As the British adage goes, "nothing succeeds like success."  The anti-Houthi coalition now count 10 States: Saudi Arabia, Egypt, Kuwait, Jordan, Bahrain, Qatar, Morocco, the Emirates, anti-Houthi Yemen and the Sudan.  Add also Pakistan, a Muslim non-Arab State.

US logistical and intelligence support to that formidable coalition, to which Egypt offered ground troops, cannot be underestimated.  Nor can the timely action by President Obama removing the weapons freeze against Egypt on March 31.  A thoughtful New York Times reporter, Peter Baker, attributed that action to Washington "seeking to repair relations with a longtime ally (Egypt) at a time of spreading war in the Middle East."
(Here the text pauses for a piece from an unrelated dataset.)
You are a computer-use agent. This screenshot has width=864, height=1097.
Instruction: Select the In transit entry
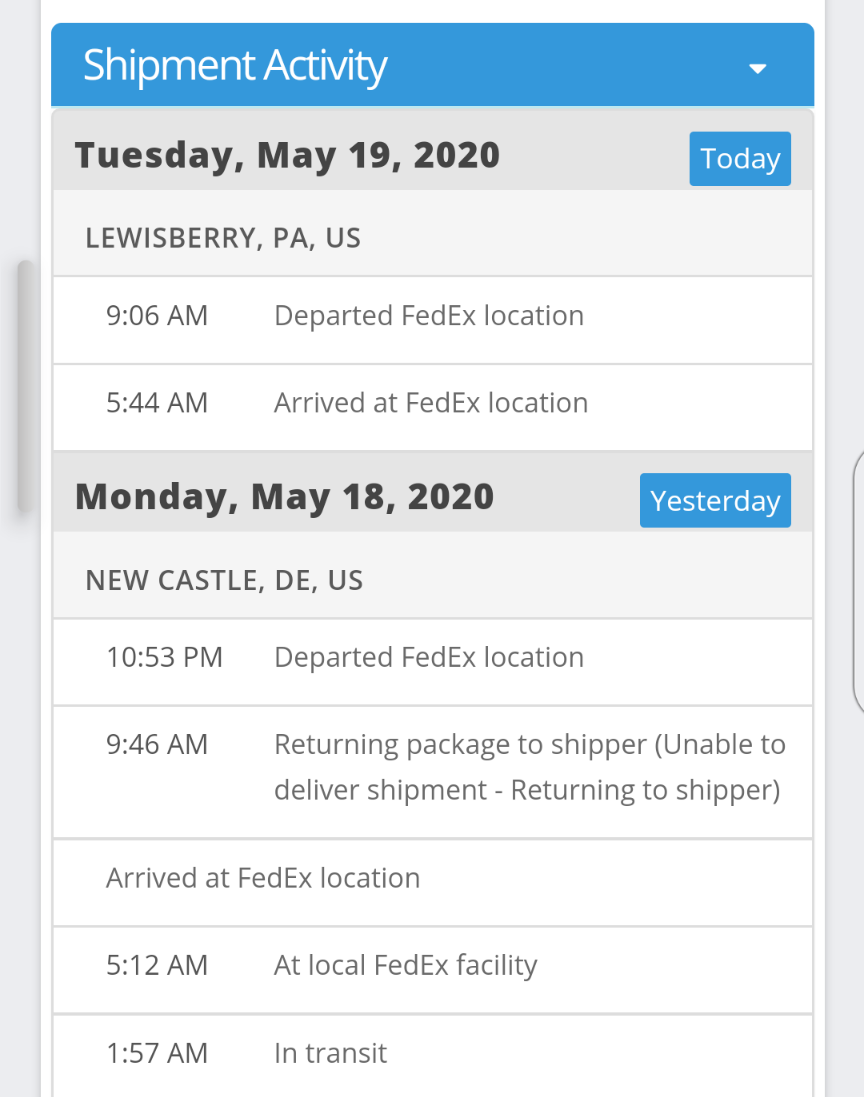(330, 1053)
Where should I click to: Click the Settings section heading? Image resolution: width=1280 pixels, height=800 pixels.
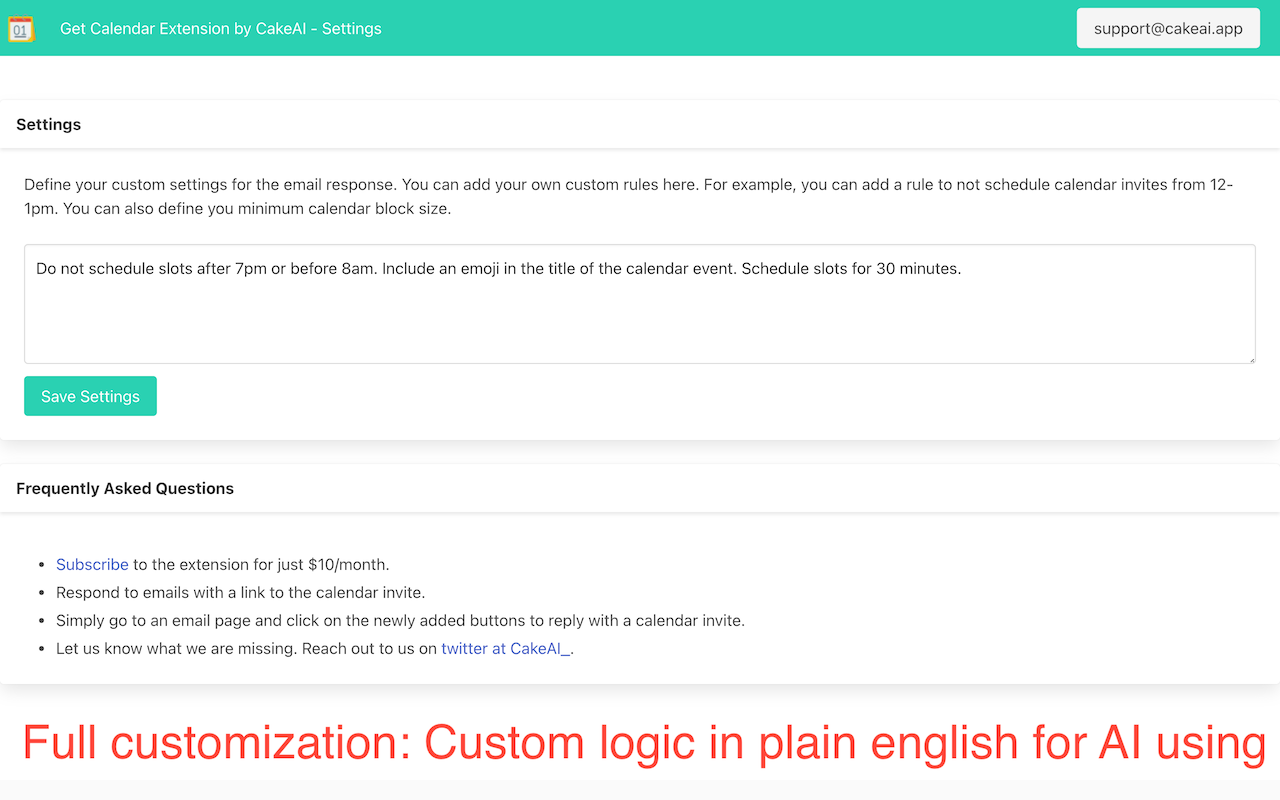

Despite continued terrorist attacks in Sinai, including the human loss by the security forces on April 3, there is one clear indication as to where the forces of destruction, and the forces of the New Arab Nation are heading: The former, downward to extinction, the latter upward to a new rebirth.  It is Easter time.  Like in the bible, the Quran provides that "Christ is Risen."  "The Arabs want to be in that number, when the saints come marching in."